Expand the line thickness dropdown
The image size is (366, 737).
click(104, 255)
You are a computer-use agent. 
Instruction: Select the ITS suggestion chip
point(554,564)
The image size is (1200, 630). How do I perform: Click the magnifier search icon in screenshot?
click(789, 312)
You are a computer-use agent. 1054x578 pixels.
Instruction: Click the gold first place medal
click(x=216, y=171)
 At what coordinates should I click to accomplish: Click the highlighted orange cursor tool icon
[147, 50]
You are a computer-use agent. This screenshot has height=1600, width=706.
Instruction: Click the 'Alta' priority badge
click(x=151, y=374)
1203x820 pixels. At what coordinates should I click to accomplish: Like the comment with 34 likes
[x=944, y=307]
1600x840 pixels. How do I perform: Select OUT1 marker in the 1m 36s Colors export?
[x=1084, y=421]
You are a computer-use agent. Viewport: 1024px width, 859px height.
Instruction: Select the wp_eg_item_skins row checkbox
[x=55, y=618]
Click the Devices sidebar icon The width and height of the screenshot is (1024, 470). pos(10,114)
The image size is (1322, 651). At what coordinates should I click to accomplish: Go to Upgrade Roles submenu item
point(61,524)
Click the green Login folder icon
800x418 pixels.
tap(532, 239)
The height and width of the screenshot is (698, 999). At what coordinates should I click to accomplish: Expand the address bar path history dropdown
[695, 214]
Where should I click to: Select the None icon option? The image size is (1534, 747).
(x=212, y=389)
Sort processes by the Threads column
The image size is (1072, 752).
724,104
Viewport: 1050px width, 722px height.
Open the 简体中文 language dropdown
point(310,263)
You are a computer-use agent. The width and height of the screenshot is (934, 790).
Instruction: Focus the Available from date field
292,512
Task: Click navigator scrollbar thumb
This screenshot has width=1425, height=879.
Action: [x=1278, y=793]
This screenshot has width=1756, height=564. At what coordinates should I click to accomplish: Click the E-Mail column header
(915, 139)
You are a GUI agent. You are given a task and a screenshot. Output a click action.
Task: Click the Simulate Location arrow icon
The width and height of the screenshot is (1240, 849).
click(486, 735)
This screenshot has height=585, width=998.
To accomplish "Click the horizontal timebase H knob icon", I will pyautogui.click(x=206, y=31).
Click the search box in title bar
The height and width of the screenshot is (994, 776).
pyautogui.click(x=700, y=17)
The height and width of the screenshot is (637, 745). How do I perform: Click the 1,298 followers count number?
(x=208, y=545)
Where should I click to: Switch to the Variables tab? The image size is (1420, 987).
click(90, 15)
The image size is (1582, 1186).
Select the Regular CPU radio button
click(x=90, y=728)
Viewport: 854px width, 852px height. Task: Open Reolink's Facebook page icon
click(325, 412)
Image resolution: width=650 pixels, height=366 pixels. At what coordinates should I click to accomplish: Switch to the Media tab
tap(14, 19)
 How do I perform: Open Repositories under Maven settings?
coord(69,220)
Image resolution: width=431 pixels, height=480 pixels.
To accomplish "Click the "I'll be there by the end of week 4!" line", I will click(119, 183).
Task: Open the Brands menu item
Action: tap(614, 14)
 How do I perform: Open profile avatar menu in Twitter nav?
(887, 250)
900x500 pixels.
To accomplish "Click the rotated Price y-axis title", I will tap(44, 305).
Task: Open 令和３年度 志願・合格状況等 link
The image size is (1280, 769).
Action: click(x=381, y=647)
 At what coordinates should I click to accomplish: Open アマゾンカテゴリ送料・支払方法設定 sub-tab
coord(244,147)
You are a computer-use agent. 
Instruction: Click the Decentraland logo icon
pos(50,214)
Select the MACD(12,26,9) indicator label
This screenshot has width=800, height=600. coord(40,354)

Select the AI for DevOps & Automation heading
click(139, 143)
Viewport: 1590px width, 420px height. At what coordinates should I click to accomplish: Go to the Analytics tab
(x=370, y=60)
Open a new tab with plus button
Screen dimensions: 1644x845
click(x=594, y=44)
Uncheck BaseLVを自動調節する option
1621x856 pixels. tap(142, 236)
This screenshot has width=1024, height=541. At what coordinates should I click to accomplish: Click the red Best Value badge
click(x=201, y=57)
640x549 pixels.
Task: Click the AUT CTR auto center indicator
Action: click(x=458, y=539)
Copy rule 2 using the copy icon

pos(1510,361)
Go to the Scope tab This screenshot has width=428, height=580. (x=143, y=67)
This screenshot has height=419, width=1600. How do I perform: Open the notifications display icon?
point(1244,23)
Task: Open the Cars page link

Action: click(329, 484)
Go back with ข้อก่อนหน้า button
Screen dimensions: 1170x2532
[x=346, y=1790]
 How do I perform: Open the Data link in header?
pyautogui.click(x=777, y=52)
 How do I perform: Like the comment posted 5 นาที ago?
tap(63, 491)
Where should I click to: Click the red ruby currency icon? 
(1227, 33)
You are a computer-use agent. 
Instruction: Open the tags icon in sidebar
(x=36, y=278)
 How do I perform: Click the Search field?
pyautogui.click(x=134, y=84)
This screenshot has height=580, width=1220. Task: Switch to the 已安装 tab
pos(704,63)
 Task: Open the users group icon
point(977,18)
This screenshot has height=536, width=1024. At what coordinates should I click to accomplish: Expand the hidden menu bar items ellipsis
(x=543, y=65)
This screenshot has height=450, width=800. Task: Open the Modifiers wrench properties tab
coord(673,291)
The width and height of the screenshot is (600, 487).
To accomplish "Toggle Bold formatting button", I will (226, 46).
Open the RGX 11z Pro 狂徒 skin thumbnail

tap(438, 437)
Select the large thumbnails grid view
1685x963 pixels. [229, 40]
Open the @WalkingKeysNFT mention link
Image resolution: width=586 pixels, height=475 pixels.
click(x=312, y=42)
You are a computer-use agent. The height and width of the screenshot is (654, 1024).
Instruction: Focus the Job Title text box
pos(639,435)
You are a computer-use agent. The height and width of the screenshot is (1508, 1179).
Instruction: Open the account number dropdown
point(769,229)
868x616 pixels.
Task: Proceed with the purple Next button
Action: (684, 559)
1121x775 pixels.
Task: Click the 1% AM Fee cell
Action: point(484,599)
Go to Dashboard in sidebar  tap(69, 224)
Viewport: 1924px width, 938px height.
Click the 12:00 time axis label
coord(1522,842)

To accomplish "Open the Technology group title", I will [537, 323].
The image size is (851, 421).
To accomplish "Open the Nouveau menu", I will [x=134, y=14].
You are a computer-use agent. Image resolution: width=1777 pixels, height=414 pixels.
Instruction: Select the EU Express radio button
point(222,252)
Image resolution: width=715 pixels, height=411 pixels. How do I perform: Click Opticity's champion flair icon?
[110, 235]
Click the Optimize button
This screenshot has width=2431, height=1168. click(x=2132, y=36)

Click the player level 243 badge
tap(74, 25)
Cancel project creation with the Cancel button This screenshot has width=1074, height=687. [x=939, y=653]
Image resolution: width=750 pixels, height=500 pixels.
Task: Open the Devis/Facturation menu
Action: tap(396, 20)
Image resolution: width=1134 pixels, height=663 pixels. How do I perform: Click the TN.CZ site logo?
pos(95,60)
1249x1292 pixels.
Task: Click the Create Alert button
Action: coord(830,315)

*TASK*
Print every record above exactly as it stands.

*THE COMPLETED TASK*
Expand the line thickness dropdown
The image size is (366, 737).
click(104, 255)
You are a computer-use agent. 
Instruction: Select the ITS suggestion chip
point(554,564)
The image size is (1200, 630). How do I perform: Click the magnifier search icon in screenshot?
click(789, 312)
You are a computer-use agent. 1054x578 pixels.
Instruction: Click the gold first place medal
click(x=216, y=171)
 At what coordinates should I click to accomplish: Click the highlighted orange cursor tool icon
[147, 50]
You are a computer-use agent. This screenshot has height=1600, width=706.
Instruction: Click the 'Alta' priority badge
click(x=151, y=374)
1203x820 pixels. At what coordinates should I click to accomplish: Like the comment with 34 likes
[x=944, y=307]
1600x840 pixels. How do I perform: Select OUT1 marker in the 1m 36s Colors export?
[x=1084, y=421]
You are a computer-use agent. Viewport: 1024px width, 859px height.
Instruction: Select the wp_eg_item_skins row checkbox
[x=55, y=618]
Click the Devices sidebar icon The width and height of the screenshot is (1024, 470). pos(10,114)
The image size is (1322, 651). At what coordinates should I click to accomplish: Go to Upgrade Roles submenu item
point(61,524)
Click the green Login folder icon
800x418 pixels.
tap(532, 239)
The height and width of the screenshot is (698, 999). At what coordinates should I click to accomplish: Expand the address bar path history dropdown
[695, 214]
Where should I click to: Select the None icon option? The image size is (1534, 747).
(x=212, y=389)
Sort processes by the Threads column
The image size is (1072, 752).
724,104
Viewport: 1050px width, 722px height.
Open the 简体中文 language dropdown
point(310,263)
You are a computer-use agent. The width and height of the screenshot is (934, 790).
Instruction: Focus the Available from date field
292,512
Task: Click navigator scrollbar thumb
This screenshot has width=1425, height=879.
Action: [x=1278, y=793]
This screenshot has width=1756, height=564. At what coordinates should I click to accomplish: Click the E-Mail column header
(915, 139)
You are a GUI agent. You are given a task and a screenshot. Output a click action.
Task: Click the Simulate Location arrow icon
The width and height of the screenshot is (1240, 849).
click(486, 735)
This screenshot has height=585, width=998.
To accomplish "Click the horizontal timebase H knob icon", I will pyautogui.click(x=206, y=31).
Click the search box in title bar
The height and width of the screenshot is (994, 776).
pyautogui.click(x=700, y=17)
The height and width of the screenshot is (637, 745). How do I perform: Click the 1,298 followers count number?
(x=208, y=545)
Where should I click to: Switch to the Variables tab? The image size is (1420, 987).
click(90, 15)
The image size is (1582, 1186).
Select the Regular CPU radio button
click(x=90, y=728)
Viewport: 854px width, 852px height. Task: Open Reolink's Facebook page icon
click(325, 412)
Image resolution: width=650 pixels, height=366 pixels. At what coordinates should I click to accomplish: Switch to the Media tab
tap(14, 19)
 How do I perform: Open Repositories under Maven settings?
coord(69,220)
Image resolution: width=431 pixels, height=480 pixels.
To accomplish "Click the "I'll be there by the end of week 4!" line", I will click(119, 183).
Task: Open the Brands menu item
Action: tap(614, 14)
 How do I perform: Open profile avatar menu in Twitter nav?
(887, 250)
900x500 pixels.
To accomplish "Click the rotated Price y-axis title", I will tap(44, 305).
Task: Open 令和３年度 志願・合格状況等 link
The image size is (1280, 769).
Action: click(x=381, y=647)
 At what coordinates should I click to accomplish: Open アマゾンカテゴリ送料・支払方法設定 sub-tab
coord(244,147)
You are a computer-use agent. 
Instruction: Click the Decentraland logo icon
pos(50,214)
Select the MACD(12,26,9) indicator label
This screenshot has width=800, height=600. coord(40,354)

Select the AI for DevOps & Automation heading
click(139, 143)
Viewport: 1590px width, 420px height. At what coordinates should I click to accomplish: Go to the Analytics tab
(x=370, y=60)
Open a new tab with plus button
Screen dimensions: 1644x845
click(x=594, y=44)
Uncheck BaseLVを自動調節する option
1621x856 pixels. tap(142, 236)
This screenshot has width=1024, height=541. At what coordinates should I click to accomplish: Click the red Best Value badge
click(x=201, y=57)
640x549 pixels.
Task: Click the AUT CTR auto center indicator
Action: click(x=458, y=539)
Copy rule 2 using the copy icon

pos(1510,361)
Go to the Scope tab This screenshot has width=428, height=580. (x=143, y=67)
This screenshot has height=419, width=1600. How do I perform: Open the notifications display icon?
point(1244,23)
Task: Open the Cars page link

Action: click(329, 484)
Go back with ข้อก่อนหน้า button
Screen dimensions: 1170x2532
[x=346, y=1790]
 How do I perform: Open the Data link in header?
pyautogui.click(x=777, y=52)
 How do I perform: Like the comment posted 5 นาที ago?
tap(63, 491)
Where should I click to: Click the red ruby currency icon? 
(1227, 33)
You are a computer-use agent. 
Instruction: Open the tags icon in sidebar
(x=36, y=278)
 How do I perform: Click the Search field?
pyautogui.click(x=134, y=84)
This screenshot has height=580, width=1220. Task: Switch to the 已安装 tab
pos(704,63)
 Task: Open the users group icon
point(977,18)
This screenshot has height=536, width=1024. At what coordinates should I click to accomplish: Expand the hidden menu bar items ellipsis
(x=543, y=65)
This screenshot has height=450, width=800. Task: Open the Modifiers wrench properties tab
coord(673,291)
The width and height of the screenshot is (600, 487).
To accomplish "Toggle Bold formatting button", I will (226, 46).
Open the RGX 11z Pro 狂徒 skin thumbnail

tap(438, 437)
Select the large thumbnails grid view
1685x963 pixels. [229, 40]
Open the @WalkingKeysNFT mention link
Image resolution: width=586 pixels, height=475 pixels.
click(x=312, y=42)
You are a computer-use agent. The height and width of the screenshot is (654, 1024).
Instruction: Focus the Job Title text box
pos(639,435)
You are a computer-use agent. The height and width of the screenshot is (1508, 1179).
Instruction: Open the account number dropdown
point(769,229)
868x616 pixels.
Task: Proceed with the purple Next button
Action: (684, 559)
1121x775 pixels.
Task: Click the 1% AM Fee cell
Action: point(484,599)
Go to Dashboard in sidebar  tap(69, 224)
Viewport: 1924px width, 938px height.
Click the 12:00 time axis label
coord(1522,842)

To accomplish "Open the Technology group title", I will [537, 323].
The image size is (851, 421).
To accomplish "Open the Nouveau menu", I will [x=134, y=14].
You are a computer-use agent. Image resolution: width=1777 pixels, height=414 pixels.
Instruction: Select the EU Express radio button
point(222,252)
Image resolution: width=715 pixels, height=411 pixels. How do I perform: Click Opticity's champion flair icon?
[110, 235]
Click the Optimize button
This screenshot has width=2431, height=1168. click(x=2132, y=36)

Click the player level 243 badge
tap(74, 25)
Cancel project creation with the Cancel button This screenshot has width=1074, height=687. [x=939, y=653]
Image resolution: width=750 pixels, height=500 pixels.
Task: Open the Devis/Facturation menu
Action: tap(396, 20)
Image resolution: width=1134 pixels, height=663 pixels. How do I perform: Click the TN.CZ site logo?
pos(95,60)
1249x1292 pixels.
Task: Click the Create Alert button
Action: coord(830,315)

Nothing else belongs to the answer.